What coronavirus looks like at the Bosnian-Croatian frontier for Europe’s unwanted migrants

by | conscience, Everything Else

Benedetta Zocchi, Queen Mary University of London

Although different countries around the world have taken largely similar approaches to facing the coronavirus pandemic by aiming to reduce human contact, it has become clear that their decisions have different consequences for different groups of people.

For many of us, it simply means adapting to working from home, reducing travel and reorienting our social lives to digital platforms. But for others, the COVID-19 global crisis has overlapped with pre-existing conditions of displacement to make what was already an uncomfortable life even less bearable. This is the case for thousands of asylum seekers who have been deported and held back on EU borders.

In the past three years, the border between Bosnia & Herzegovina and Croatia has become a gathering point for asylum seekers aiming to reach western EU countries. It’s also where they are stopped and pushed back by Croatian police. Those who are able to reach this border after months travelling across the Balkans, remain blocked on the Bosnian side of the frontier, where the International Organisation for Migration (IOM) has set up temporary reception camps in the towns of Bihać, Cazin and Velika Kladuša

Many of those caught in the attempt to cross the frontier report being beaten up and threatened by Croatian police officers. Humanitarian organisations struggle to keep track of the numbers of people passing through but the camps tend to be full most of the time. Consequently, most newcomers are no longer allowed within IOM facilities and are forced to sleep on the street of find shelter in abandoned buildings.

Lockdown without isolation

The first case of COVID-19 in Bosnia & Herzegovina was recorded in the city of Banja Luka on March 5 and the government declared a state of emergency 12 days later. People under 18 and over 65 were told to stay home for a month and a nationwide 8pm curfew was imposed.

The IOM camps immediately closed their gates so that no one was allowed to come in or to go out. In Bihać and Velika Kladuša, the situation has added another layer to what was already an emergency.

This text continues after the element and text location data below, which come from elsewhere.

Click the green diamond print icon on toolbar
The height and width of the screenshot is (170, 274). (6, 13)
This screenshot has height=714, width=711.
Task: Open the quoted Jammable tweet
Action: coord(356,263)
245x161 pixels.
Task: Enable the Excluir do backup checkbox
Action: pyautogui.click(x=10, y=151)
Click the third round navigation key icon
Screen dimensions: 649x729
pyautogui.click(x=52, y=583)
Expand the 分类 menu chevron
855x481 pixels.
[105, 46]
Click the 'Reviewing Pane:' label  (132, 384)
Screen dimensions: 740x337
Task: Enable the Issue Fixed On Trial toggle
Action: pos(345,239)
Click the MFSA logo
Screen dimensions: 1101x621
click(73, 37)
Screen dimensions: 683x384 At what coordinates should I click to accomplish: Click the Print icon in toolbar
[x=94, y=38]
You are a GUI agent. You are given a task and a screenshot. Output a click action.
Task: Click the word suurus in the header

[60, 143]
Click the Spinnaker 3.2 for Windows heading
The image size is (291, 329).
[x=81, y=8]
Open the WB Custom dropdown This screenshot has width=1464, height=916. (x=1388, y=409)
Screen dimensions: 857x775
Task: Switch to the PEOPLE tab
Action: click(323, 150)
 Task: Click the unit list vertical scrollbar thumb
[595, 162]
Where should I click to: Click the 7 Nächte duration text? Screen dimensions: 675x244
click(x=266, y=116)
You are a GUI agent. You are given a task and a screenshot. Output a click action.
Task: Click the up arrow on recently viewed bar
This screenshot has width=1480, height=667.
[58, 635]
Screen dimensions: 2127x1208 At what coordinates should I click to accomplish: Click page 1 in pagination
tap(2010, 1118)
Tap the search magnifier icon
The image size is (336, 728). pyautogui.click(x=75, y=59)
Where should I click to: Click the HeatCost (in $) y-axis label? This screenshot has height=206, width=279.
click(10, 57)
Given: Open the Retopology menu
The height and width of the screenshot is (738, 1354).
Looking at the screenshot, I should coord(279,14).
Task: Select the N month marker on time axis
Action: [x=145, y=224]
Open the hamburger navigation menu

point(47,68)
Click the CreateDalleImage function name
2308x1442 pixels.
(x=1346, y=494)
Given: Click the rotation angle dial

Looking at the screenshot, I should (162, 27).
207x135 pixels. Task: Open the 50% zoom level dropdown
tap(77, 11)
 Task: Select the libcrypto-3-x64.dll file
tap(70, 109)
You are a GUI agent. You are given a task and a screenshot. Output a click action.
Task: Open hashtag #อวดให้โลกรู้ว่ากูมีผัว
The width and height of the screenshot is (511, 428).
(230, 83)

The two camps of Bira and Miral amount to little more than tents and containers hosted inside former factories. They have very poor hygiene conditions, no light and limited access to humanitarian support. Some of the people hosted in Bira have declared they are not receiving enough food or medical help. There is only one doctor in the camp and social distancing is not an option. Some of those who showed COVID-19 symptoms have not been able to self-isolate.

Outside the camps, some of the central supermarkets in the towns of Bihać and Velika Kladuša have stopped selling food to migrants. They were already kept out of most cafes and restaurants so their options are now extremely limited.

Most recently, drastic new measures were taken as a new camp was set up 30km from the city of Bihać, in an area called Lipa. local police have started deporting migrants, catching them around town or forcefully removing them from the squats they are occupying, to bring them to the new camp, in which they will be confined at least as long as the lockdown is in place.

Just a year ago, the European Commissioner for Human Rights criticised Bihać’s mayor Suhret Fazlic for setting up an open-air camp in the mountain area of Vucjak. Migrants who were sent to Vucjak called it “jungle camp” as is was situated in a completely isolated area, on the site of a former dump, with no access to electricity or drinkable water.

Fearing being sent to the new jungle camp, migrants are pushing forward more rapidly with their attempts to cross the frontier. That, in turn, means local Bosnian and Croatian police forces are using up valuable resources to chase and remove them from the border area. All this is happening against a background noise of Serbian interest groups suggesting these vulnerable Muslim migrants pose a threat to already precarious equilibrium between Serbians and Bosnian Muslims.

Many of us like to think we are all facing the same threat in this virus. It is a great leveller that doesn’t distinguish on the basis of class, race or gender. Yet the policies we put in place to manage it clearly do. Migrants who were already struggling to access basic resources are being pushed further onto the margins of locked down societies.

For asylum seekers displaced across Europe, the new global imperative of distancing was implicitly in place even before the pandemic crisis. These people are forever being asked to be somewhere else. In Europe, even in the face of a pandemic, different human lives have different value.

Benedetta Zocchi, Leverhulme Trust Doctoral Scholar, Queen Mary University of London

This article is republished from The Conversation under a Creative Commons license. Read the original article.